Rows from a screen grounding dataset
────────────────

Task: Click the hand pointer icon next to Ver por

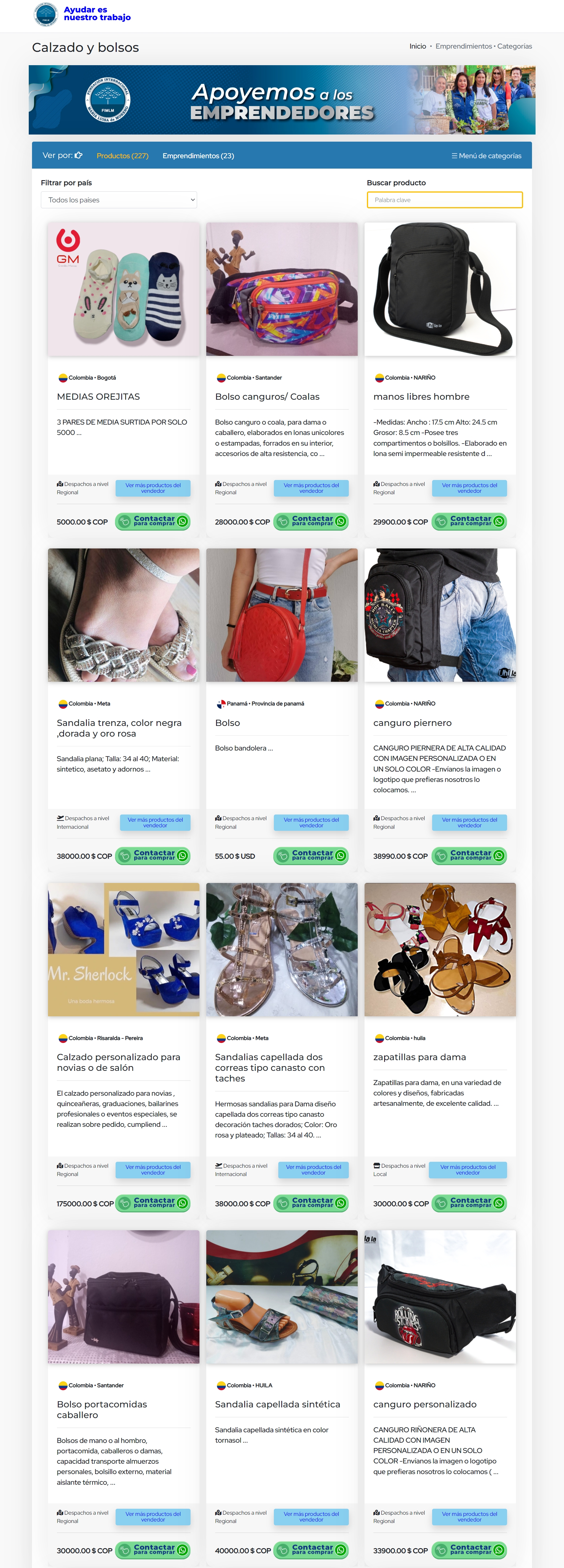Action: click(x=79, y=155)
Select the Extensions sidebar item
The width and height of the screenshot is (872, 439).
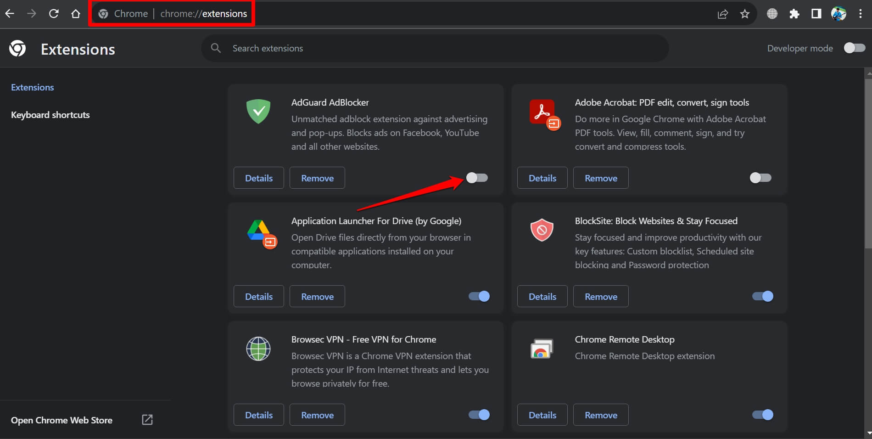tap(32, 87)
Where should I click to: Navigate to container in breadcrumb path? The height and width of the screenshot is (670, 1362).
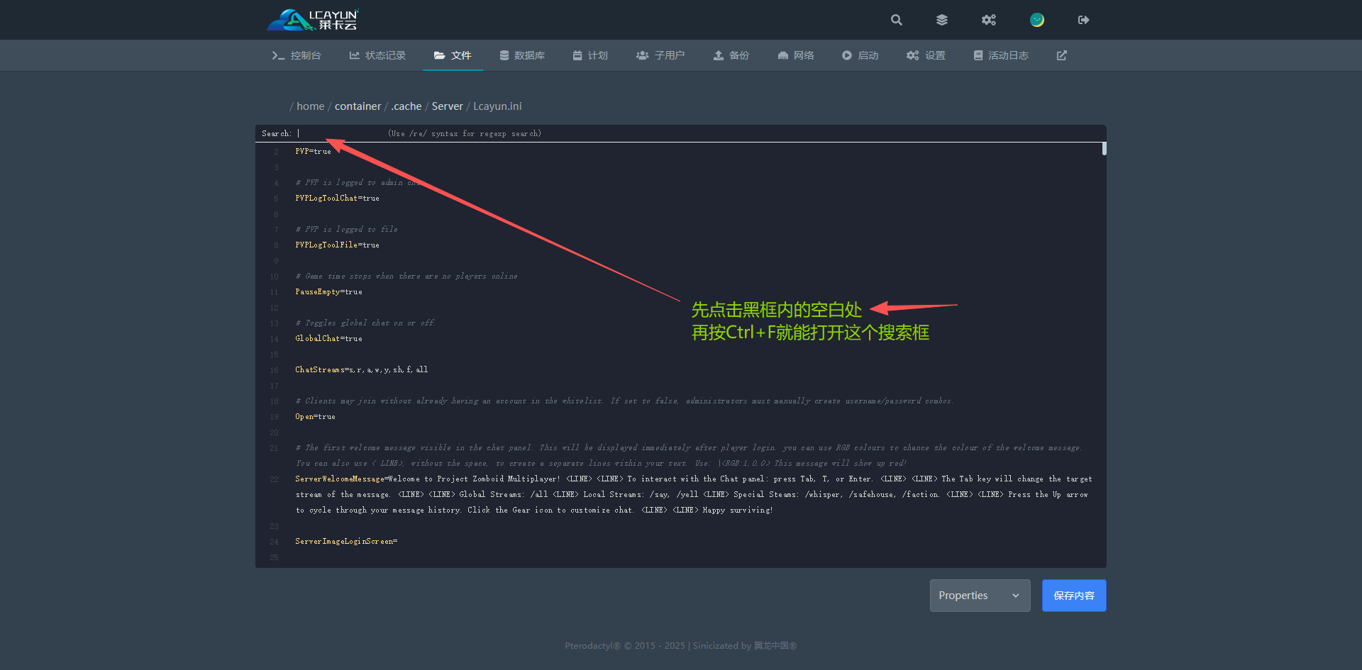[358, 106]
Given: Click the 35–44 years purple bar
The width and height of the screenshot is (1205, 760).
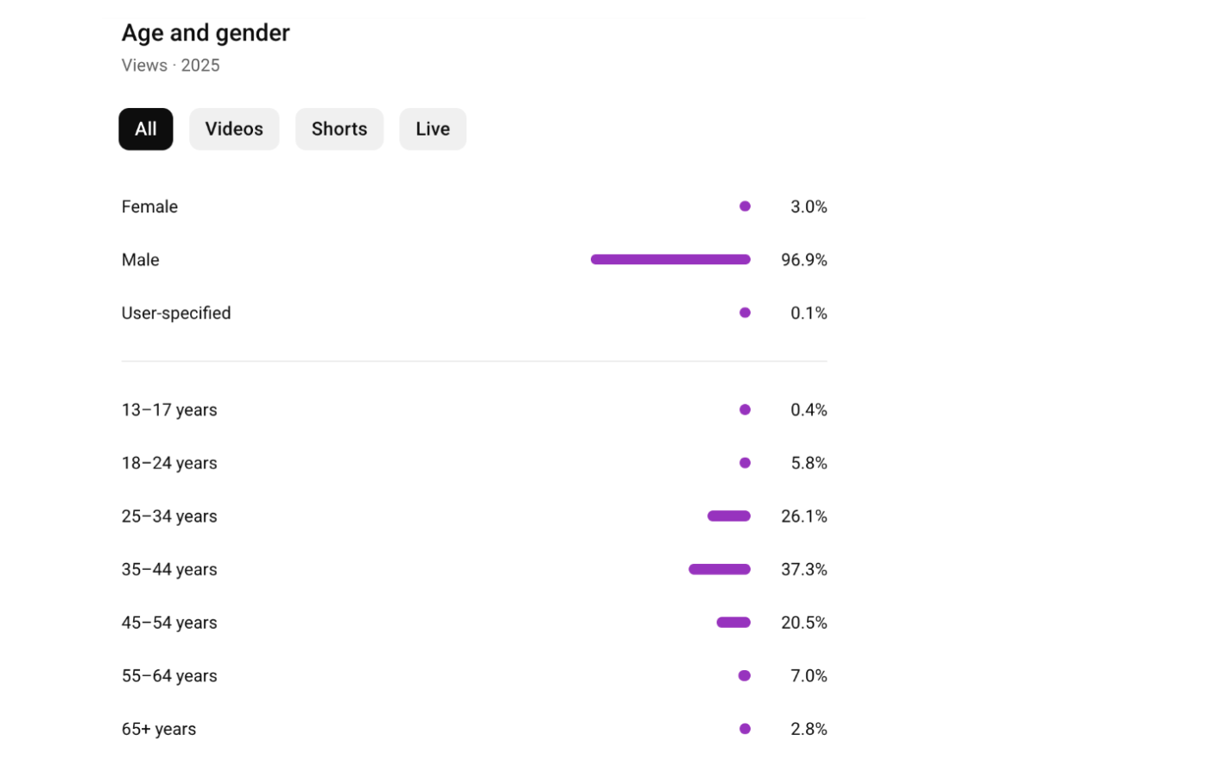Looking at the screenshot, I should point(720,569).
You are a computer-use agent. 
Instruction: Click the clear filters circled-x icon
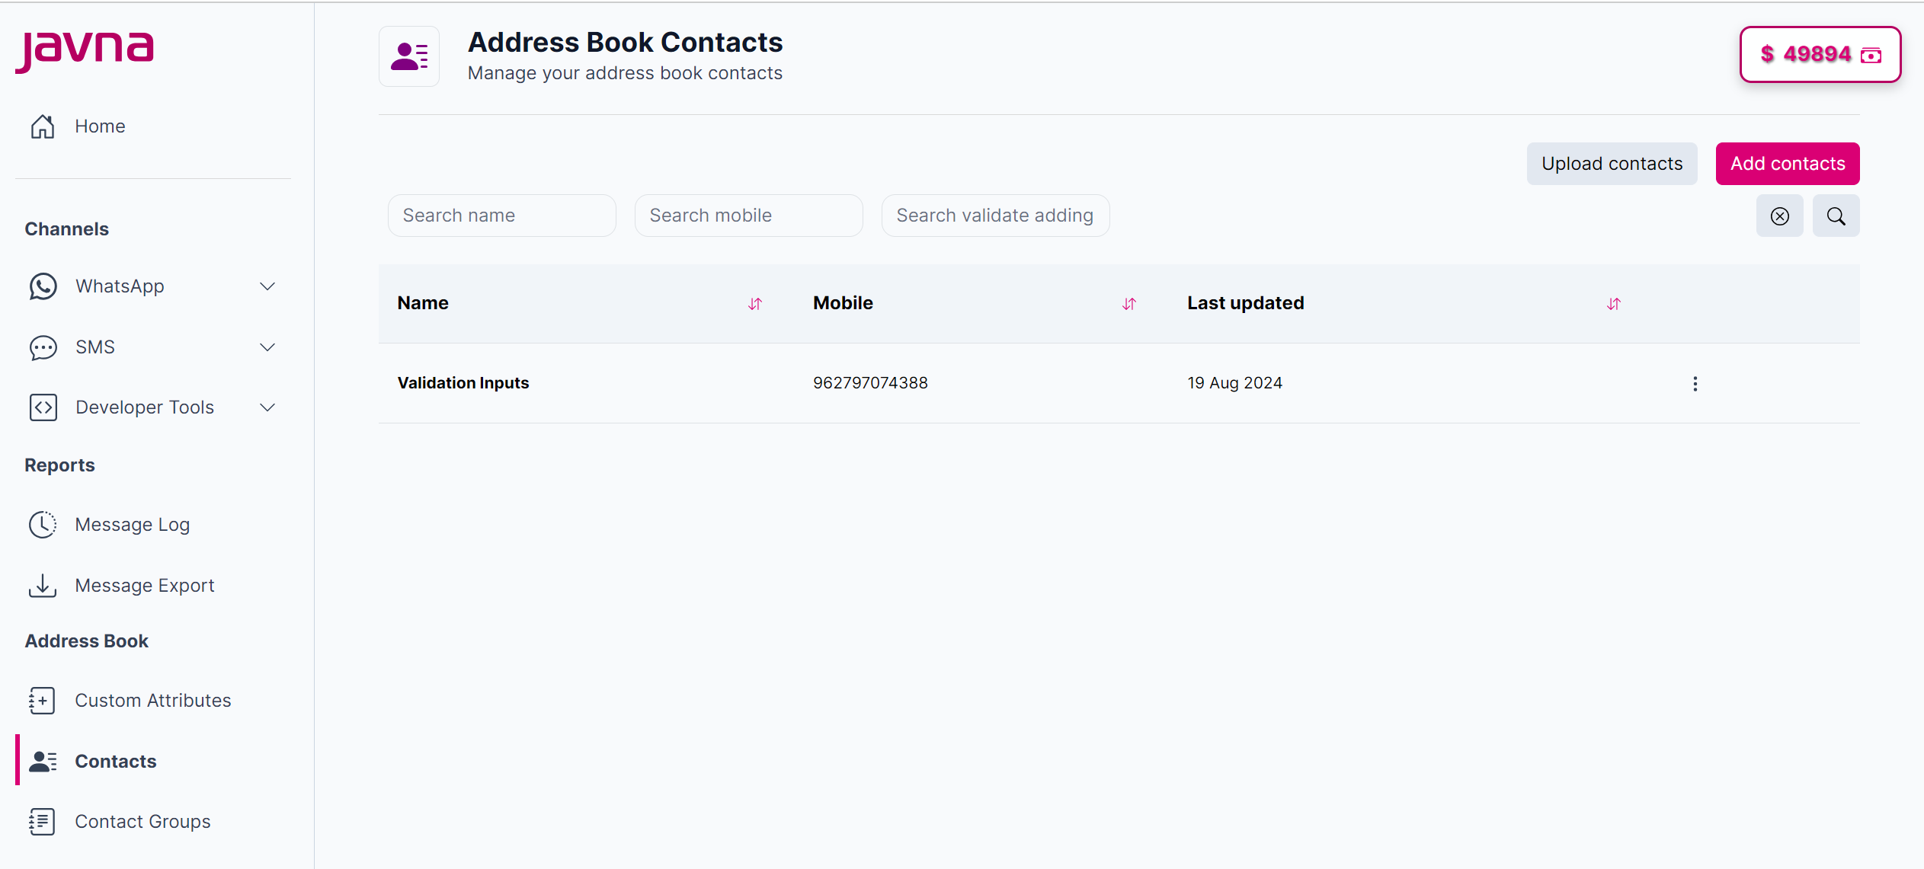click(x=1779, y=216)
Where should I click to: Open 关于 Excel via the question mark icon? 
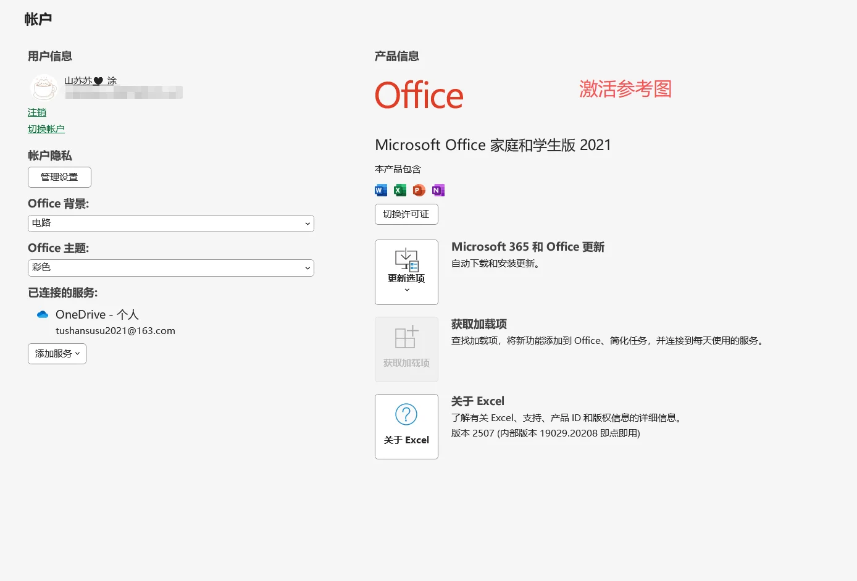(406, 414)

────────────────

_Set exercise_. Reproduce all of the rows above word for word, omitting the pictures.

_Solved exercise_.
Task: Click the hand pointer icon next to Ver por

Action: click(x=79, y=155)
Select the Extensions sidebar item
The width and height of the screenshot is (872, 439).
tap(32, 87)
Where should I click to: Navigate to container in breadcrumb path? The height and width of the screenshot is (670, 1362).
[358, 106]
Given: Click the 35–44 years purple bar
The width and height of the screenshot is (1205, 760).
Looking at the screenshot, I should point(720,569).
You are a computer-use agent. 
Instruction: Click the clear filters circled-x icon
click(x=1779, y=216)
Where should I click to: Open 关于 Excel via the question mark icon? 
(406, 414)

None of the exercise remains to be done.